BAYERISCHER-VGH – Aktenzeichen: 22 CS 03.1109

Beschluss vom 04.06.2003


Leitsatz:1. Eine fehlerhafte Bekanntmachung im Rahmen der Öffentlichkeitsbeteiligung hindert den Eintritt der materiellen Präklusion (§ 10 Abs. 3 Satz 3 BImSchG) nur dann, wenn sie für den betreffenden Einwender zu einer Behinderung bei der Wahrnehmung seiner Rechte geführt haben kann.

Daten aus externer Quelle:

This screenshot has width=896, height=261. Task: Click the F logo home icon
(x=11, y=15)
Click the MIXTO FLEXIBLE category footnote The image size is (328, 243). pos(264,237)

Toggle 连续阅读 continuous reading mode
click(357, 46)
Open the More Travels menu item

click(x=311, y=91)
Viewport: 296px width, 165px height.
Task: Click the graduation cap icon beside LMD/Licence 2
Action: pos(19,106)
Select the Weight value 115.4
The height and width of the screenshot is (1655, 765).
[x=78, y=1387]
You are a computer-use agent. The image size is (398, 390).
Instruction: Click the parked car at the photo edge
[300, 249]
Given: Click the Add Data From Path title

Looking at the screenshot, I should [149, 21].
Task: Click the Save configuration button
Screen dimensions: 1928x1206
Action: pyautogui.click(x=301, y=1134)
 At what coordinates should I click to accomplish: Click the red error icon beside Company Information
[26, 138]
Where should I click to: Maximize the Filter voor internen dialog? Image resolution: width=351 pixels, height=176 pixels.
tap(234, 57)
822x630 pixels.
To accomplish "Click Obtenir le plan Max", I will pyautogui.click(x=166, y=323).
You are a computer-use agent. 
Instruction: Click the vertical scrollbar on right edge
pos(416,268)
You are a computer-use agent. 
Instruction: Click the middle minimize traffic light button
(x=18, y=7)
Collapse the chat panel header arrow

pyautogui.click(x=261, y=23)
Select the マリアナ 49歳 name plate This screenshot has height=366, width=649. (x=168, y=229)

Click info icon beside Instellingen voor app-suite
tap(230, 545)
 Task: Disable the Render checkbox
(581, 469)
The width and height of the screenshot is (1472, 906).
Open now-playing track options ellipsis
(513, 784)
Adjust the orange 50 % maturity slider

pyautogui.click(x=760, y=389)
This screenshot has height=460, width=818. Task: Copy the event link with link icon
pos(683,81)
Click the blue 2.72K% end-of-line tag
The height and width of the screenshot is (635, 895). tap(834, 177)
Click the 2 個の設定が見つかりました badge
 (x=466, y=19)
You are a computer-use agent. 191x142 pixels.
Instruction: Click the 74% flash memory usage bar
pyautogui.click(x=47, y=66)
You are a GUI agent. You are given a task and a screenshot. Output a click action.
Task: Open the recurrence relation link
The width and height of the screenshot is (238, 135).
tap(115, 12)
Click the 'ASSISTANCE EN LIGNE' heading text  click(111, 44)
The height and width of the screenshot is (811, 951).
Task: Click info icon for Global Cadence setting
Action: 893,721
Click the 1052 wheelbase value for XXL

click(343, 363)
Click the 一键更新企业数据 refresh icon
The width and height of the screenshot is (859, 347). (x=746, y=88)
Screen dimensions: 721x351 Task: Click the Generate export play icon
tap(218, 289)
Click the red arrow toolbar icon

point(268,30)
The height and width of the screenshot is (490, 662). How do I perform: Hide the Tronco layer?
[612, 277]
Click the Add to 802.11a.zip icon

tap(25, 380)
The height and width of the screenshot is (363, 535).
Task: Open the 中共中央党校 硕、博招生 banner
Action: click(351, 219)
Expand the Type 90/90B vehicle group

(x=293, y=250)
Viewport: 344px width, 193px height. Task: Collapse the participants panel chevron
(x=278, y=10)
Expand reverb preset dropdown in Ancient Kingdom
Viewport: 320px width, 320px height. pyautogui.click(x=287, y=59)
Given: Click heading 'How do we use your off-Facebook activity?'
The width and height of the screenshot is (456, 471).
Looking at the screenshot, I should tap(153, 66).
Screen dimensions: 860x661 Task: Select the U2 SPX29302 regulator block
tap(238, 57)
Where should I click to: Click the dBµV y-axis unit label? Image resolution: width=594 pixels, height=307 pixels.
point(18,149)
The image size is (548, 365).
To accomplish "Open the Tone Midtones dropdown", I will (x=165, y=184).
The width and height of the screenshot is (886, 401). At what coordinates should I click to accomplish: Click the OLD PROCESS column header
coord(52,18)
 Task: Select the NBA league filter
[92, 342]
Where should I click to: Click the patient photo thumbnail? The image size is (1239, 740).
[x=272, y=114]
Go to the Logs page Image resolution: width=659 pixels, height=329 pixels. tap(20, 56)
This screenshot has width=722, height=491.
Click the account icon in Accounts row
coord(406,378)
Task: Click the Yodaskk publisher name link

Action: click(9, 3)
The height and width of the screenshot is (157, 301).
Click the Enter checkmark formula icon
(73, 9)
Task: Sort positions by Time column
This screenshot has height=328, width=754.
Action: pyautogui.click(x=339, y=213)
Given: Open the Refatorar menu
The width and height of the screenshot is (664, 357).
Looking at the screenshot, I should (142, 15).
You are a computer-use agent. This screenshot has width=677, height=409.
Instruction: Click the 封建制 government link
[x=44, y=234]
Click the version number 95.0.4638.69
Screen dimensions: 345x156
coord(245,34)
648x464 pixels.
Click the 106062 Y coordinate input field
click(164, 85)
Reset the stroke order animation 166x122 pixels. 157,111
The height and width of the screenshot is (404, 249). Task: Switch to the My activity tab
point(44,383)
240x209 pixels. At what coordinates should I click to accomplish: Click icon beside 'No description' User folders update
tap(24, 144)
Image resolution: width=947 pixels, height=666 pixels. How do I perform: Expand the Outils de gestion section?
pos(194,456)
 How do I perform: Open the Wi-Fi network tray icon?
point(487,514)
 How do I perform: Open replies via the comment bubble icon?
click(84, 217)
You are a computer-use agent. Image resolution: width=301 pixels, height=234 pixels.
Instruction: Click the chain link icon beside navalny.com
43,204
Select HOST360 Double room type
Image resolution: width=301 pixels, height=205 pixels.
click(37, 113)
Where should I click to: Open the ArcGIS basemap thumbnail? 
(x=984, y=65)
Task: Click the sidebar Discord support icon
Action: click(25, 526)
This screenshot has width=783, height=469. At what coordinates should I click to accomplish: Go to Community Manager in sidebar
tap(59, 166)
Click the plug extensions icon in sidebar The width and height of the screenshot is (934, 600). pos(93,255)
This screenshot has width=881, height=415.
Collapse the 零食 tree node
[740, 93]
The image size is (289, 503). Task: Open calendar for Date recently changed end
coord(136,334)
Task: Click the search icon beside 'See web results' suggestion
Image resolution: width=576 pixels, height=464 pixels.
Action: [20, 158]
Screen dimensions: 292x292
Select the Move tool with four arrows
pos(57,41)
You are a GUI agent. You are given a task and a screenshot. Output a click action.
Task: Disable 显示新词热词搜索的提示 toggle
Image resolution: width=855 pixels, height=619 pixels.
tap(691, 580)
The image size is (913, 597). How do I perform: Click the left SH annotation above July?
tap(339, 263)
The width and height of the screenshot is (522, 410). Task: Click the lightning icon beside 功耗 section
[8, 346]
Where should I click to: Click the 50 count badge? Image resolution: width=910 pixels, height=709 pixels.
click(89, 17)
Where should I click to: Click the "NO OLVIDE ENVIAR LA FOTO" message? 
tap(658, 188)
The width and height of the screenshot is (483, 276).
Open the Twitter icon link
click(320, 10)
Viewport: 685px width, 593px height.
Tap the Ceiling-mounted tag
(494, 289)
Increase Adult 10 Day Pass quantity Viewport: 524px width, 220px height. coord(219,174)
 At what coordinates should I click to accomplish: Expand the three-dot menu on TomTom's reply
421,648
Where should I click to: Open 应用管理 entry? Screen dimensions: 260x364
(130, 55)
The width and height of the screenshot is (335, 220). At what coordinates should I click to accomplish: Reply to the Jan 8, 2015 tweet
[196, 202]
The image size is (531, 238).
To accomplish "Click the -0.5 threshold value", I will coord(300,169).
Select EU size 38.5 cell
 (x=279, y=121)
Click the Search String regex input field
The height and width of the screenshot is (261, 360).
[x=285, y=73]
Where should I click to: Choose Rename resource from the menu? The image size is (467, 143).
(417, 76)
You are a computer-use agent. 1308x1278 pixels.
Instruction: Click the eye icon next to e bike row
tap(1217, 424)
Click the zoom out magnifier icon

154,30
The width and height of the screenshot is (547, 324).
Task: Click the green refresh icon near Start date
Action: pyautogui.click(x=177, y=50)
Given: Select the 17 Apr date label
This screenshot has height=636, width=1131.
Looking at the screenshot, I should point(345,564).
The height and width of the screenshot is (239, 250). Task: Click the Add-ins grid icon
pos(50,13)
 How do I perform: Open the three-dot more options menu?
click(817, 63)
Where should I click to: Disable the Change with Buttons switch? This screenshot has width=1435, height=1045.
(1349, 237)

2. Zu den Anforderungen an die Substantiierung von Einwendungen im immissionsschutzrechtlichen Genehmigungsverfahren

3. Da dem Schutz vor Gefährdungen der Wasserwirtschaft (§ 35 Abs. 3 Satz 1 Nr. 6, 2. Alt BauGB) jedenfalls nicht ohne weiteres drittschützende Wirkung zukommt, muss derjenige, der sich darauf im Sinne einer subjektiv-rechtlichen Einwendung berufen will, zugleich konkret zumindest in groben Zügen darlegen, inwieweit ihn eine entsprechende Fehlentwicklung auch in seinen Rechten beeinträchtigen kann.
Rechtsgebiete:BImSchG, BauGB
Vorschriften:§ 4 Abs. 1 BImSchG, § 10 Abs. 3 Satz 3 BImSchG, § 10 Abs. 4 BImSchG, § 35 Abs. 3 Satz 1 Nr. 6 BauGB
Stichworte:Materielle Präklusion bei unsubstantiierten Einwendungen im Genehmigungsverfahren, Unbeachtlichkeit eines Bekanntmachungsfehlers.